# Your goal
Please show each line of the rows below that contains the string "height", matching case exactly.

_ _ _ _

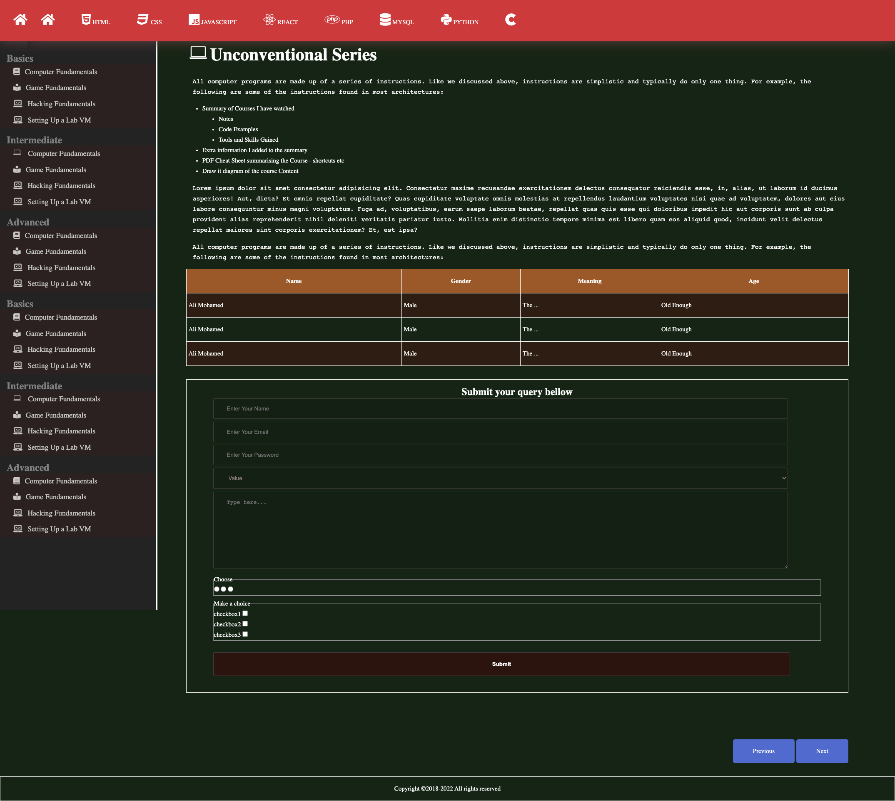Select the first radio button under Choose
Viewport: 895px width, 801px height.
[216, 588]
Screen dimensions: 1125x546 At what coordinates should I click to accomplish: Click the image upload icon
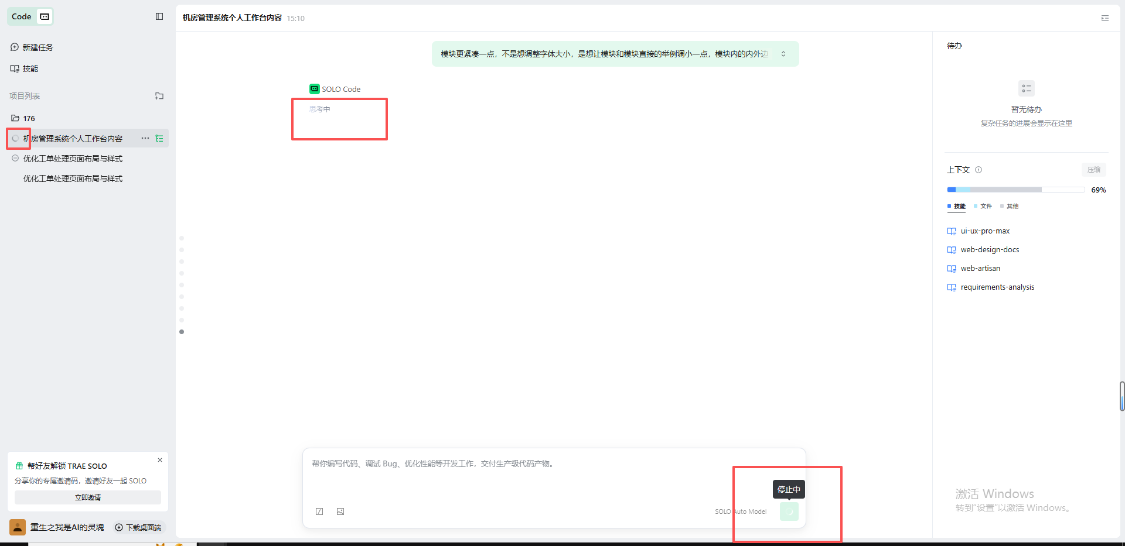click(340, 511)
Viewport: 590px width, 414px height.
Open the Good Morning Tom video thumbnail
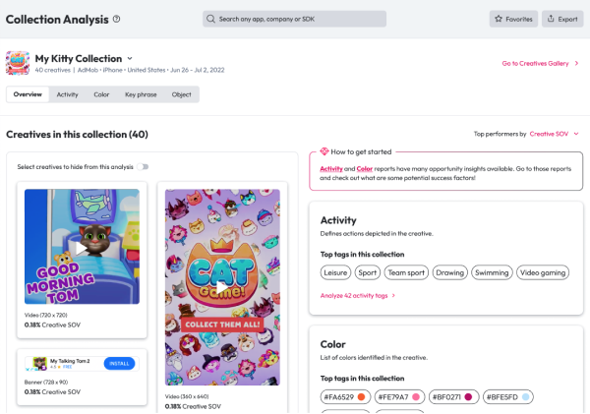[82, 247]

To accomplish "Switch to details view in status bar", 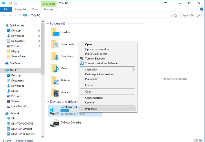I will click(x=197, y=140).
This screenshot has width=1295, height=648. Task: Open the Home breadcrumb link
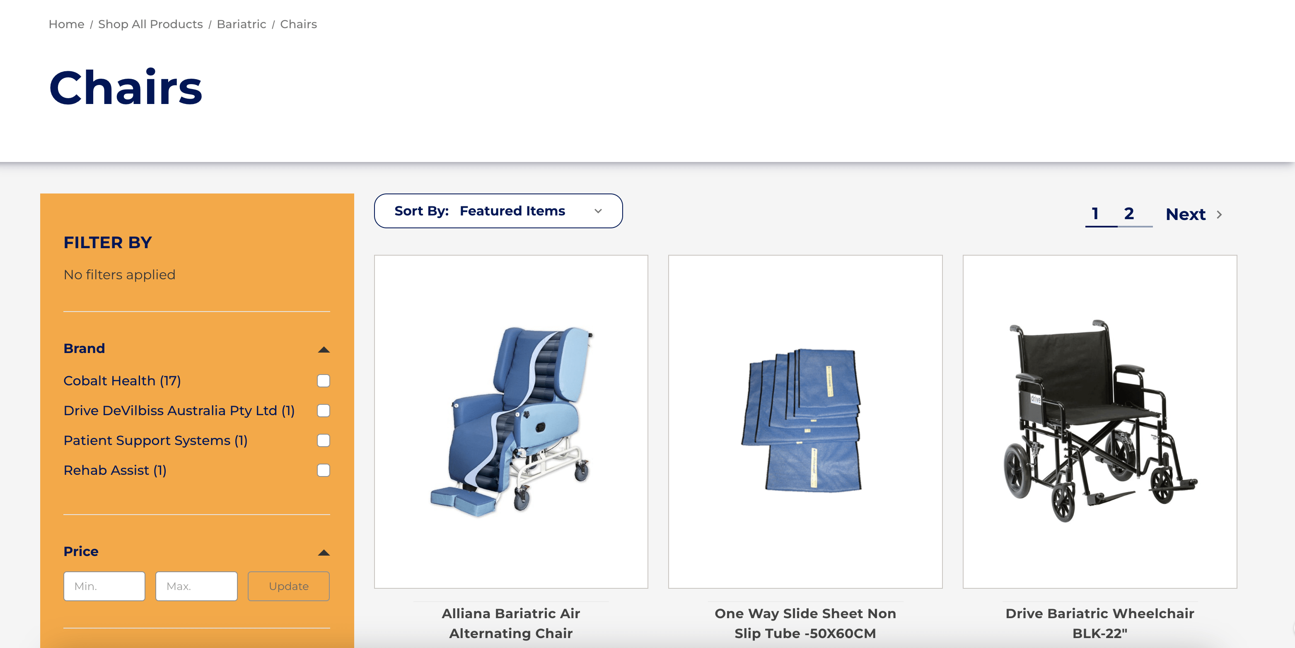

_ _ _ _

# Solution for this problem
Viewport: 895px width, 801px height.
Viewport: 590px width, 414px height.
This screenshot has width=1295, height=648. Task: Open the Home breadcrumb link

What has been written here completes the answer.